##### INFORMATION SUPPLIED
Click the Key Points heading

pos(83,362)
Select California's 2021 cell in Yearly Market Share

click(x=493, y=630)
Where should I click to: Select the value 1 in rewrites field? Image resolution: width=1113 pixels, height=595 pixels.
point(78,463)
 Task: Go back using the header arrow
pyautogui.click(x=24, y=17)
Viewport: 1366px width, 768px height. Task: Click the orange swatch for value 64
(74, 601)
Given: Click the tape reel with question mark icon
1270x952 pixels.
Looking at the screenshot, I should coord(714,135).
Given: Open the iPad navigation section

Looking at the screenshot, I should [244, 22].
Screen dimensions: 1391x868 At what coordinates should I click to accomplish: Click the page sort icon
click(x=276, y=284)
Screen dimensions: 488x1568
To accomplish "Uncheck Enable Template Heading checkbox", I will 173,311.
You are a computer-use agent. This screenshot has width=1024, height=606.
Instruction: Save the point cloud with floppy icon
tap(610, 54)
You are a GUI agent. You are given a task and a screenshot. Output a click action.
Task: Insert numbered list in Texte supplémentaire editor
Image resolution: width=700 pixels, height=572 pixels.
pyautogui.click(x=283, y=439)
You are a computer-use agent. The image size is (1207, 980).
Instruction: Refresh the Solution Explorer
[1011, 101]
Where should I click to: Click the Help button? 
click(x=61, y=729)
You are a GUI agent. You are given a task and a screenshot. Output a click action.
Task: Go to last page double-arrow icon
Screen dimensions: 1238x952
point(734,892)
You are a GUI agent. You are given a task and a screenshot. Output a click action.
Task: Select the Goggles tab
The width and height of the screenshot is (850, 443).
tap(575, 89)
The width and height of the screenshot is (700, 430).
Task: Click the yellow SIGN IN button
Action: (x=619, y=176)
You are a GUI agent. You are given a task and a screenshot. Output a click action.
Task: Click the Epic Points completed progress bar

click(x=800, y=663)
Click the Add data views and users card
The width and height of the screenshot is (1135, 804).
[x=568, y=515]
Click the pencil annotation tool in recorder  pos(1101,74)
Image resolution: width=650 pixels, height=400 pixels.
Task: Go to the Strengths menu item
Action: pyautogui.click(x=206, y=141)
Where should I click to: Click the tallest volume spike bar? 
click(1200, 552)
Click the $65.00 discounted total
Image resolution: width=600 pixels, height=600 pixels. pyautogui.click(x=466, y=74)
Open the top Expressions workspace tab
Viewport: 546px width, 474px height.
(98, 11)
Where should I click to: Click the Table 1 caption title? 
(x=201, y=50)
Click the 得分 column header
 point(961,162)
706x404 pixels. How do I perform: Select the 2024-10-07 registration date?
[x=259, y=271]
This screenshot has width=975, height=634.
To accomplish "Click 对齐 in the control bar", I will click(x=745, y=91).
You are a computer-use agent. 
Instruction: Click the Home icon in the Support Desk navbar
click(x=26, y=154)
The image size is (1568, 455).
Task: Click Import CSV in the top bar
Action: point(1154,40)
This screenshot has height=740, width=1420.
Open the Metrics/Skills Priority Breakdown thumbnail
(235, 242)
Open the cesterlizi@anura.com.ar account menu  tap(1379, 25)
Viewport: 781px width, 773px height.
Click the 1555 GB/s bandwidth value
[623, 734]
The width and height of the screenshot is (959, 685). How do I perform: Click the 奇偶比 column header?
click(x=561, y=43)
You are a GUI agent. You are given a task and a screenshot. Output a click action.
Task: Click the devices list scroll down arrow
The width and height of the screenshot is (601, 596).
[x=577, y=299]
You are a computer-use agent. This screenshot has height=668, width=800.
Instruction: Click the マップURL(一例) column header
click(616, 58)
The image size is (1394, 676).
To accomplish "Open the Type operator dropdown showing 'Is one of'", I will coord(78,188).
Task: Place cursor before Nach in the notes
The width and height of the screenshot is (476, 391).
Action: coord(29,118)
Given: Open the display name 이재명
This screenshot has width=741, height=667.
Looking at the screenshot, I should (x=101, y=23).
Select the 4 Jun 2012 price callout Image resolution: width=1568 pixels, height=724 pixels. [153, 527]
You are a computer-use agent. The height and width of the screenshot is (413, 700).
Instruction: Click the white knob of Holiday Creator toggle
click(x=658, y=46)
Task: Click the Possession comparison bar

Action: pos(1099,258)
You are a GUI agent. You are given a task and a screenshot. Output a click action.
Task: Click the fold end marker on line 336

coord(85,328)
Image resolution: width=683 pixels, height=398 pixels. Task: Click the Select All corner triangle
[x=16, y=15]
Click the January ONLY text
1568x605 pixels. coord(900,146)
##########
» TASK PROMPT
Check the data for the word "will" and pull out the lines that have it.

» REPLY
To accomplish "Uncheck Enable Template Heading checkbox", I will 173,311.
To accomplish "Click 对齐 in the control bar", I will click(x=745, y=91).
To accomplish "Open the Type operator dropdown showing 'Is one of'", I will coord(78,188).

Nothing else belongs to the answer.